* _The input_:
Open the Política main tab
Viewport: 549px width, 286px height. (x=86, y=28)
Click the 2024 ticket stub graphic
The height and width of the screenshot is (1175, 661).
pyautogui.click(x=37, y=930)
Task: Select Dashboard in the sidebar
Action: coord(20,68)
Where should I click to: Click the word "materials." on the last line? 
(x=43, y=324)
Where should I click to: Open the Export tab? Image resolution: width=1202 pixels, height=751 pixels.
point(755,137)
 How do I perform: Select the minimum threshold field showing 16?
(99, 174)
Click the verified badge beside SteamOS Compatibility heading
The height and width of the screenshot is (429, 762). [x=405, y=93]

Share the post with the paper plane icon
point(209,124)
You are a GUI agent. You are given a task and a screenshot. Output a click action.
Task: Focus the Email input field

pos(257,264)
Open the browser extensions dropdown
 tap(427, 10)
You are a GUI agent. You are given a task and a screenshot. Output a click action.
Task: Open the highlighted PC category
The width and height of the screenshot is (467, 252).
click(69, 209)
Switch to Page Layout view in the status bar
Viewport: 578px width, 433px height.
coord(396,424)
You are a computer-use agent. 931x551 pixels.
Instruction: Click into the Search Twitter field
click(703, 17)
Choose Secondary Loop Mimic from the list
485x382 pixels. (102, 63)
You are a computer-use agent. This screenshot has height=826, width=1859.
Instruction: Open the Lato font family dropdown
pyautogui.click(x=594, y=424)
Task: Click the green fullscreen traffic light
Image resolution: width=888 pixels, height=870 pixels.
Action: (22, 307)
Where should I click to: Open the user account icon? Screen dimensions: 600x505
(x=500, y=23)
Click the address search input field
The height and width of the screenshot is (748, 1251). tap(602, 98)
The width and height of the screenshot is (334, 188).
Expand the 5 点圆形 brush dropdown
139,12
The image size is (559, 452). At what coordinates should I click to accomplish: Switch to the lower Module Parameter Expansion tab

* _Exercise description_:
Copy exactly the line that contains "The width and height of the screenshot is (334, 188)." and every line after it, up to and including the last line of the records.

* _Task result_:
The width and height of the screenshot is (334, 188).
Expand the 5 点圆形 brush dropdown
139,12
The image size is (559, 452). At what coordinates should I click to accomplish: Switch to the lower Module Parameter Expansion tab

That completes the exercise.